5. Is there a way we can start to reduce and/or eliminate some of the system errors ?
I completed the analysis to get a better feel for where the sensitivities in the system lie as understanding a system allows for optimum use in practice. In know i may be stating the obvoius to some and that I could have taken it as read mut I now have a much better feel for it.

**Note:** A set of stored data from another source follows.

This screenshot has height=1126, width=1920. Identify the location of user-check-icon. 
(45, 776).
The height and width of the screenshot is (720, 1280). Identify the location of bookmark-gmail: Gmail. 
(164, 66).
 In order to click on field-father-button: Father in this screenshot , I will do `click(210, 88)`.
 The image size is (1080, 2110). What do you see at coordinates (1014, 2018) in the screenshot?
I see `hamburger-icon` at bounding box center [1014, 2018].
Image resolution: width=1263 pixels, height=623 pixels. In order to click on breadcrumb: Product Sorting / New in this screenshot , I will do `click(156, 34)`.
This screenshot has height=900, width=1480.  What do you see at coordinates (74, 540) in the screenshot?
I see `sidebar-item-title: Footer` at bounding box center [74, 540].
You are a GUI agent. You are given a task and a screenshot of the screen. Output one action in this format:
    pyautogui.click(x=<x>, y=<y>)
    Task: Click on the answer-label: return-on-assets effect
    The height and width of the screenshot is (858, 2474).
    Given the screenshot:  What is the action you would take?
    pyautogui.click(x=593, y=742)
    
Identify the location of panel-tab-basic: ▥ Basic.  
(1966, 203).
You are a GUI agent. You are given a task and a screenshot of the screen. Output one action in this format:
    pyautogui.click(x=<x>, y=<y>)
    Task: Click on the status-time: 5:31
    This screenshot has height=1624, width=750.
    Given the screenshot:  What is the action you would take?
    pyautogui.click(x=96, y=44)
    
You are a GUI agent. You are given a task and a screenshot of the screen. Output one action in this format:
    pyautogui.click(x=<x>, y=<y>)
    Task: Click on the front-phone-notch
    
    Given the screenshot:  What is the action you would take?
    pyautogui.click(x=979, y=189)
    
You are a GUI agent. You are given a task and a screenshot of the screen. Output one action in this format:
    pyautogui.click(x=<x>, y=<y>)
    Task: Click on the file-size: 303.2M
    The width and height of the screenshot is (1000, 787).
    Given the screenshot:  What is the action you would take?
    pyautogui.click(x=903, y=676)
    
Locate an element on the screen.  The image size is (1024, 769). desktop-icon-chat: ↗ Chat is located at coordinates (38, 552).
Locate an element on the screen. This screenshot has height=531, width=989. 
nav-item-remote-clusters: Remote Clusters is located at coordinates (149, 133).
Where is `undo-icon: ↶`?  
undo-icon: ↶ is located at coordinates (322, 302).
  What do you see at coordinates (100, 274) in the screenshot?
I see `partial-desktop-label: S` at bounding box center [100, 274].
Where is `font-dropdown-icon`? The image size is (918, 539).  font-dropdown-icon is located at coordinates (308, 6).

It appears to me that the following conclusions (assuming correct analysis - please hight light the errors) are critical to using the system - at least when using it on the video plovided which is not a 3 rev/s wheel
i) When playing a wheel not traveling at 3 rev/s entering at the correct time (within a second or so the optimum point) is critical, failure to do so creates false offset readings
ii) All that glitters is not gold - a small grouping of predictive matches does not nessesarily indicate correct system use. Testing a few seconds apart is a better test than close together to asses the robust use on a particular spin
ii) Playing on wheels that are well outside 3 rev/s is hard without good pre play system mapping, at which point it appears they may well be. Also suggests seperated mapping and play modes with a systemic calculation of statistical pre play tolerance levels would be ideal
iii) The error profiles appear sysmetrical so lend themselves to direct (mapped) offset with then collection of additional system data - some would be pre play e.g. average wheel rates, ball decay rate, wheel decay rate. and some would be in play e.g. wheel rate (this looks like E3 system already) and some would be both pre and in play, e.g. clocking of impact point to eliminate results from the running offset calculation that are outside the valid entrt time conditions
As this is just one spin anlalysis drawing to many conclusion is inappropriate. Can I have some comments/feedback/abuse whatever on where I may have made any mistakes, what looks correct, where somke of the systemic error sources are for a deeper look.